** BEGIN **

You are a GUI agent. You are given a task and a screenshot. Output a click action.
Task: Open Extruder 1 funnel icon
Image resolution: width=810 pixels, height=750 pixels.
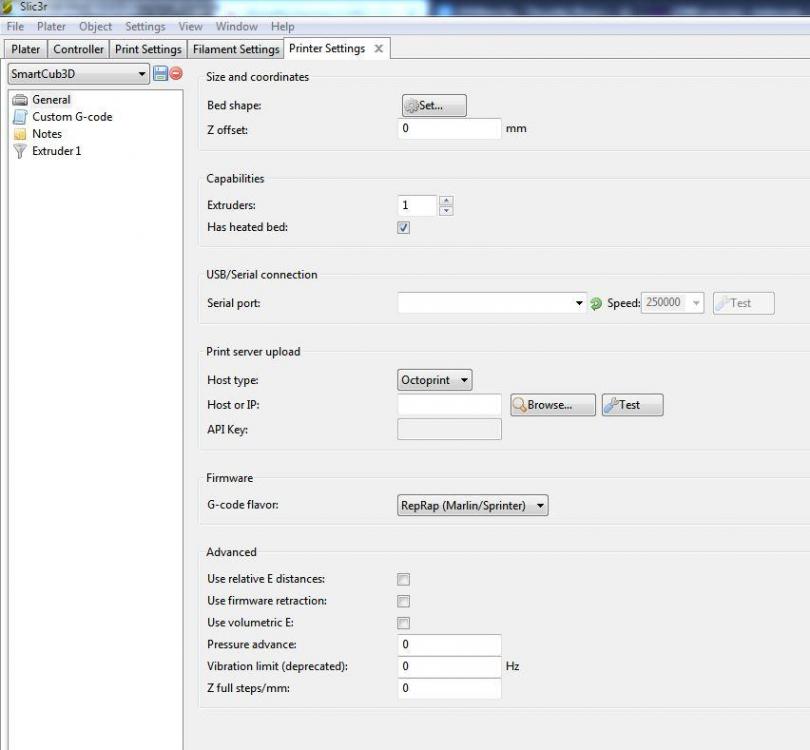20,151
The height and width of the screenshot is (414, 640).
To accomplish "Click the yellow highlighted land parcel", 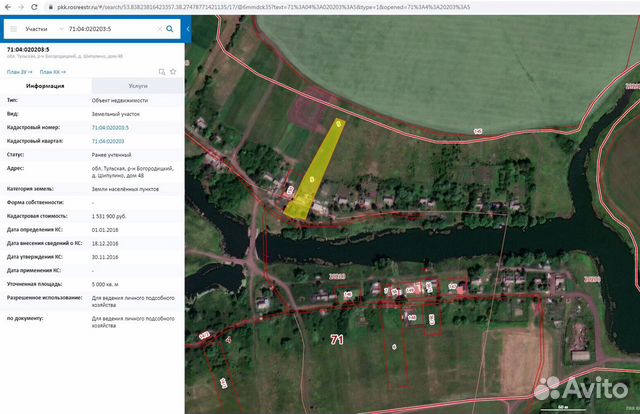I will point(318,170).
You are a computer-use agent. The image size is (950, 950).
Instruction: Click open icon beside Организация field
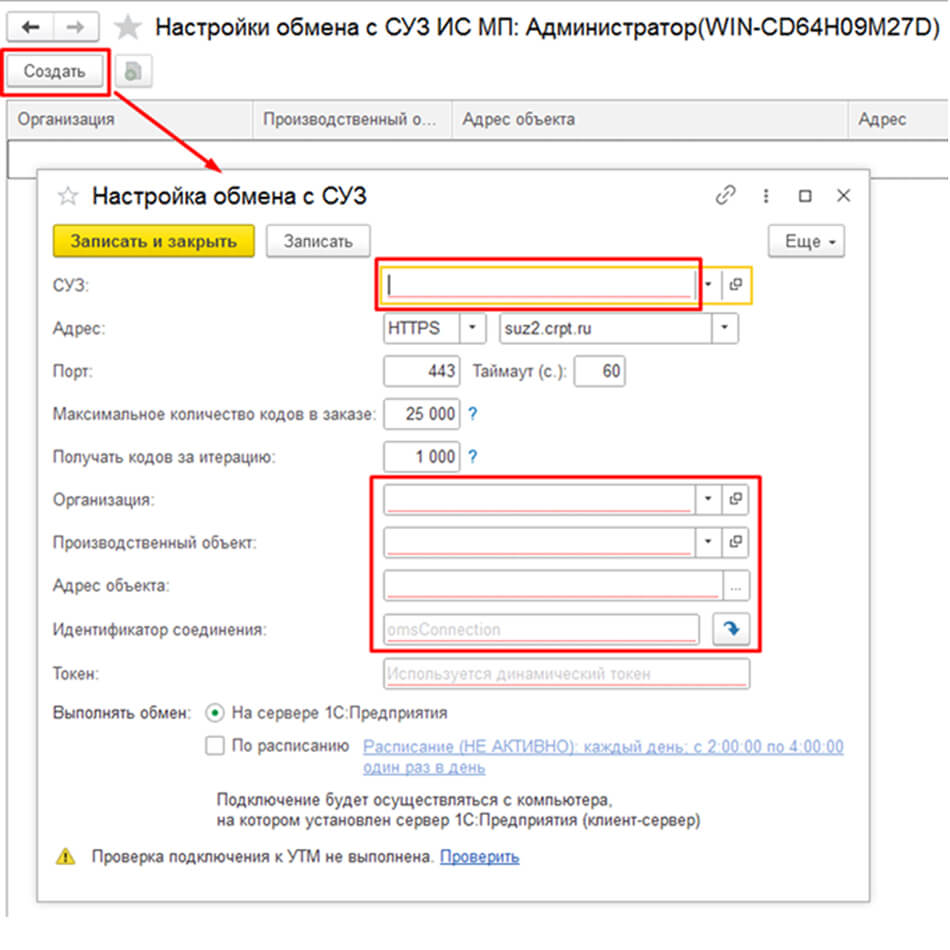click(x=735, y=498)
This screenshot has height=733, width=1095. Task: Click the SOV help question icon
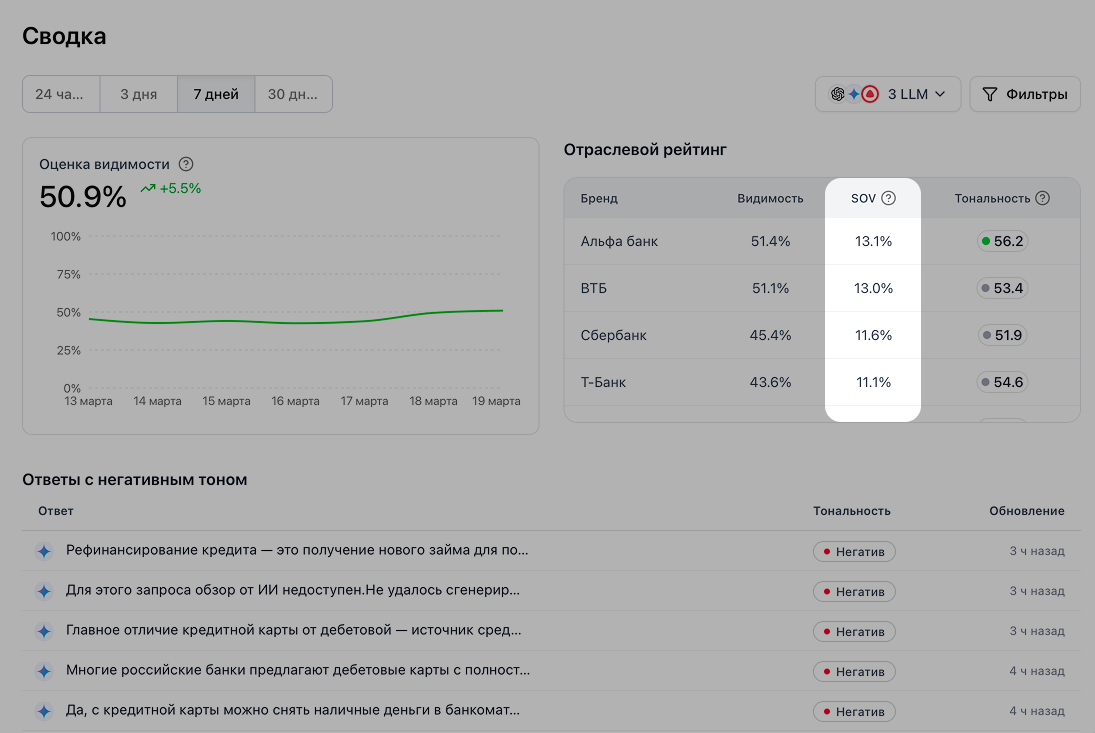coord(888,198)
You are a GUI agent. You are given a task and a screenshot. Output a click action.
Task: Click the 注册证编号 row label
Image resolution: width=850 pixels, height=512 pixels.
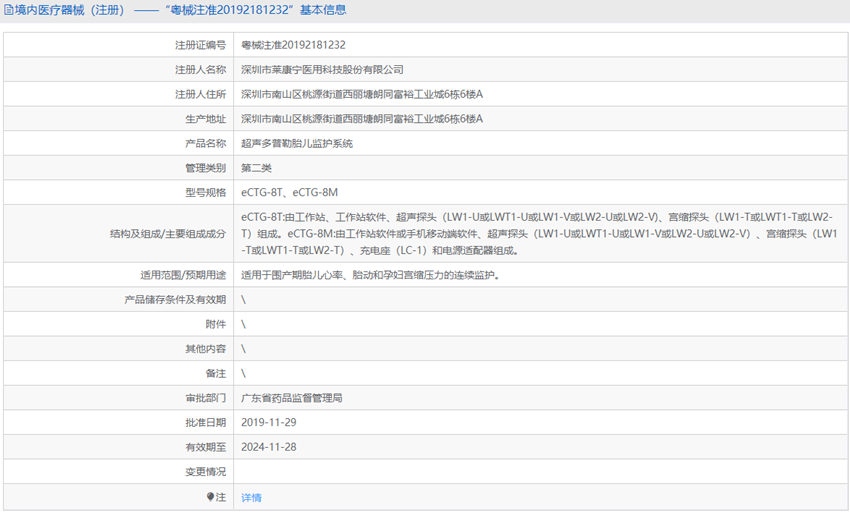click(x=200, y=45)
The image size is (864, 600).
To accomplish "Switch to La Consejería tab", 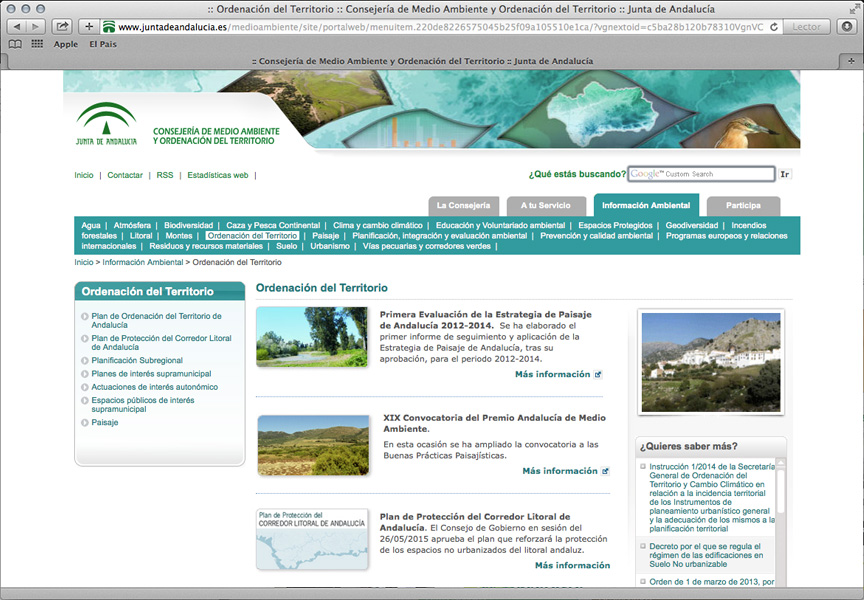I will 463,205.
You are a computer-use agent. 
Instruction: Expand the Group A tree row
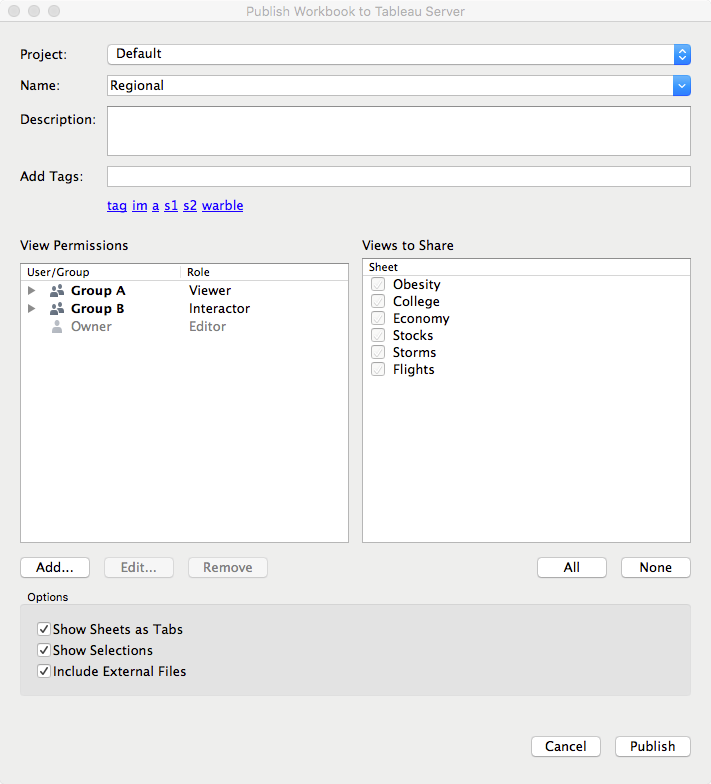point(32,291)
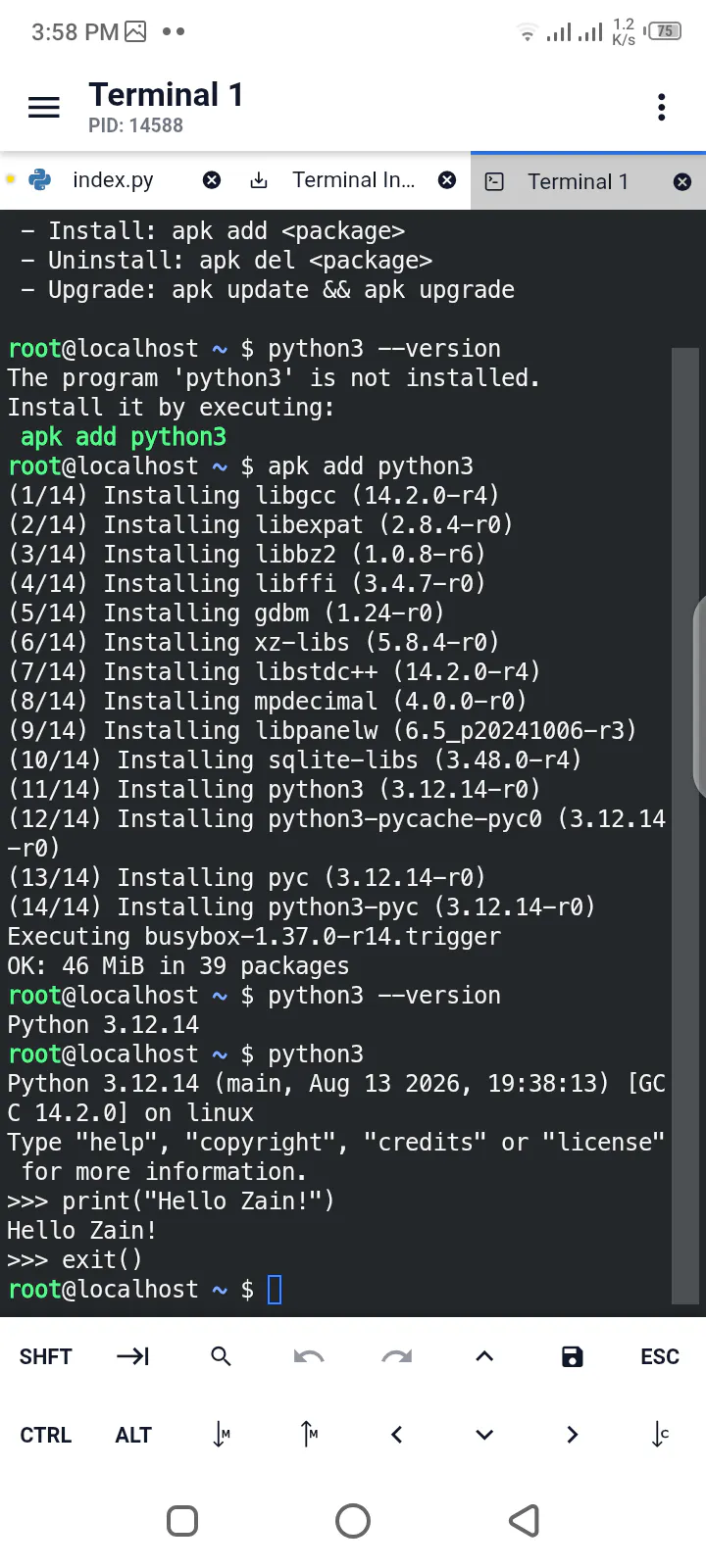Tap the undo arrow key
The image size is (706, 1568).
coord(309,1356)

** END **

- [What you need to do]: From the rows above, pull out each line that contains the word "width" and copy it in full.

- [Response to this exercise]:
Image resolution: width=810 pixels, height=750 pixels.
The height and width of the screenshot is (414, 640).
This screenshot has height=733, width=1095. Task: Click the SOV help question icon
Image resolution: width=850 pixels, height=512 pixels.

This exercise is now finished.